故長岡さんはメーカーで作るとしたら30万円以上の価格になるだろうとSTEREO誌でかかれていました。
カネコ木工さんのホームページを見ていただくと、バックロードホーンの塗装込みの価格がでています。
私がD-55のエンクロージャーを製作するために材木屋さんでスプルース38mm単版を購入したときの価格は50,000円ほどでした。
これに塗装費、人件費を上乗せしていくと1本30万円以上の価格も納得させられます。
この価格帯のメーカー品はJBLのS4700は38cm3ウェイで、価格40万円台で販売されています。

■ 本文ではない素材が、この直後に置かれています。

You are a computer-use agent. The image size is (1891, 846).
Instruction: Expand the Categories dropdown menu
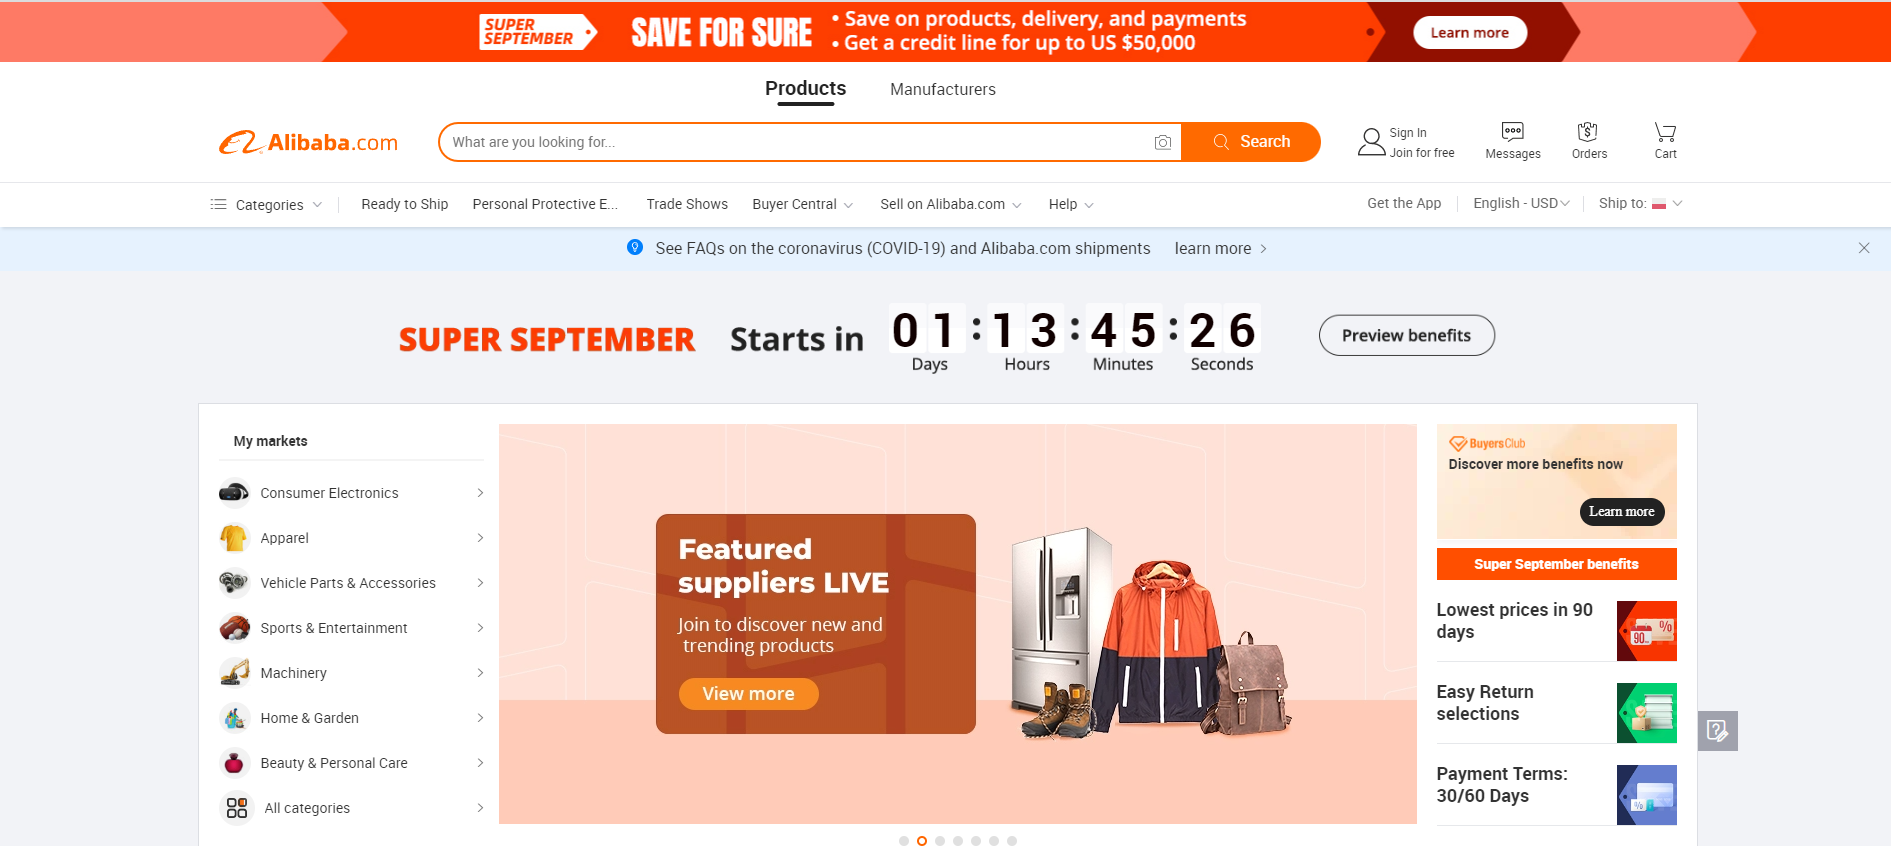266,204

スピーカーD-55と相性がよかったのは、ミルバがヴァンゲリスと共演したアルバム「夢のひととき」の中の一曲新・カルメンです。
そして「ニューヨークのピアソラ」の中の天使のミロンガです。
これらの曲の背後に響いていた深く強い低音は気持ちが良かったです。
shaiのアルバム「If I Ever Fall In Love」の中の同名曲IF I EVER FALL IN LOVE低音も力強く且つ分解能高く再生してくるのでこれまた超気持ちが良かったのです。
低域は30Hz付近まで再生していたと思われます。
ただ苦労して製作したD-55の最初の低音スカスカでした。
電源対策、プレイヤーやプリアンプやメインアンプ等をグレードアップする中で低音の再生が満足できるレベルになれました。
晩年は逆にD-55の低音が気に入って、どのアルバムも低音ばかり聴いていました。
そここまで行くのに5年要しました。
とても高能率なスピーカーだったので3Vで駆動する自作乾電池アンプでもすごい低音を再生してくれました。



このエンクロージャーはもちろん自作。厚さ40mmのスプルーフを市内の材木屋で求めた。
エンクロージャー2台分購入した材料費は5万円近くかかった。
重量も1台あたり40kgにもなり移動するのに難儀した。